ABOUT THIS TASK
Would you restate each line of the data below word for word, without its pictures?

DATA PROVIDED
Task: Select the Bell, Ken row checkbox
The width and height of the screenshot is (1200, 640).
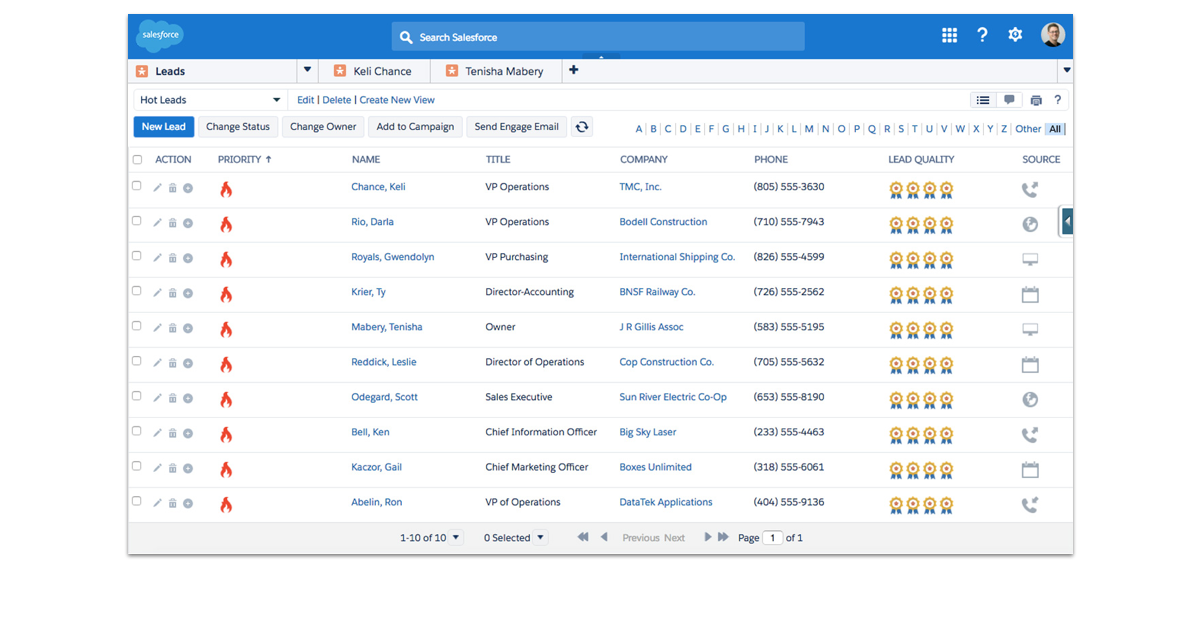Action: tap(137, 431)
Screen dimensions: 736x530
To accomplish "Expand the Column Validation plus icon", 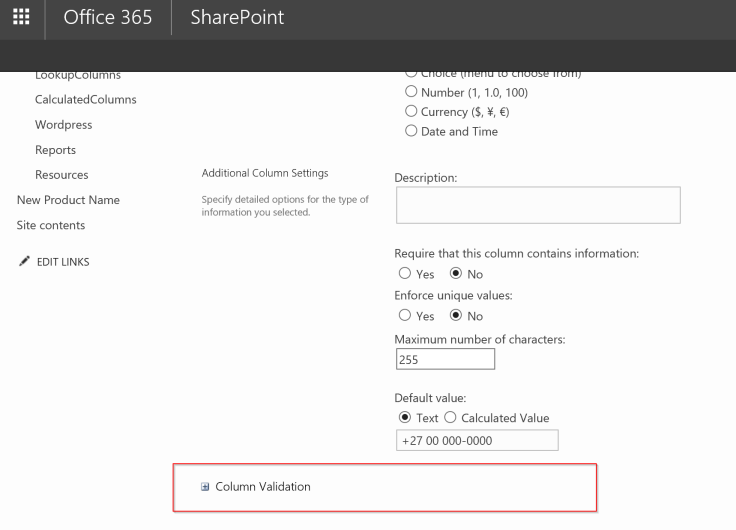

OUTPUT FOR THIS EXERCISE
Task: Select the Bell, Ken row checkbox
The width and height of the screenshot is (1200, 640).
Action: tap(137, 431)
Screen dimensions: 736x530
To accomplish "Expand the Column Validation plus icon", 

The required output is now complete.